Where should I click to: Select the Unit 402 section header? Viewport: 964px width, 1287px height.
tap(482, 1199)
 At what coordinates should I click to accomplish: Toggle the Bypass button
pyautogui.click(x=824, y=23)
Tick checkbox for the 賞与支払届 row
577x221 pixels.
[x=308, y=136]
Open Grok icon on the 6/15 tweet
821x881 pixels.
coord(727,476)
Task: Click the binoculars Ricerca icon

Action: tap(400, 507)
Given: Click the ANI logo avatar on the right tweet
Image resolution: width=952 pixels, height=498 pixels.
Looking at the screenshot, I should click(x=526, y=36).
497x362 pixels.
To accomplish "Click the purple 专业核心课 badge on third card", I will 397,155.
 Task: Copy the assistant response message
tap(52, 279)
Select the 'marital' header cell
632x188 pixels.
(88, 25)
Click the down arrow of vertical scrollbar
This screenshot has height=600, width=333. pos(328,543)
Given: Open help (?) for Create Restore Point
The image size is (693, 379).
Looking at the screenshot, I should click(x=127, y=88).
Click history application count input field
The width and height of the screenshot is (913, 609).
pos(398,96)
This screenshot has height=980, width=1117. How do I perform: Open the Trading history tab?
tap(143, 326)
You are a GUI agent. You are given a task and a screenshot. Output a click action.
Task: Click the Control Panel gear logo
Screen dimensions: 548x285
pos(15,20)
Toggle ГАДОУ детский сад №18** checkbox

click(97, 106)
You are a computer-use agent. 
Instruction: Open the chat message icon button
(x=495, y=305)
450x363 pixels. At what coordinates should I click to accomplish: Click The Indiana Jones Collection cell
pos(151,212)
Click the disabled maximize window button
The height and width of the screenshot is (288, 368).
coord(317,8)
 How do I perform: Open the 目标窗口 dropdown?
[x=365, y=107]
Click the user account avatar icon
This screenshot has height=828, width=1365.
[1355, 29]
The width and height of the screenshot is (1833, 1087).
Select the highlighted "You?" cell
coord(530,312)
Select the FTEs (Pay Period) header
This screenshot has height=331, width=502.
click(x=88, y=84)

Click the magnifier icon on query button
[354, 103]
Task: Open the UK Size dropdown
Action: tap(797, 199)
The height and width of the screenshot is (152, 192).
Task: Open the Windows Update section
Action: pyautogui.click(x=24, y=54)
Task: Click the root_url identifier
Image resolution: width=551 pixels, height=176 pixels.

WHAT YOU WILL DO: Lines of the listing above that contain the word "agent" should all be returned.

SOLUTION FOR THIS EXERCISE:
You are a GUI agent. You are given a task and a screenshot. Output a click action.
You are a computer-use agent. 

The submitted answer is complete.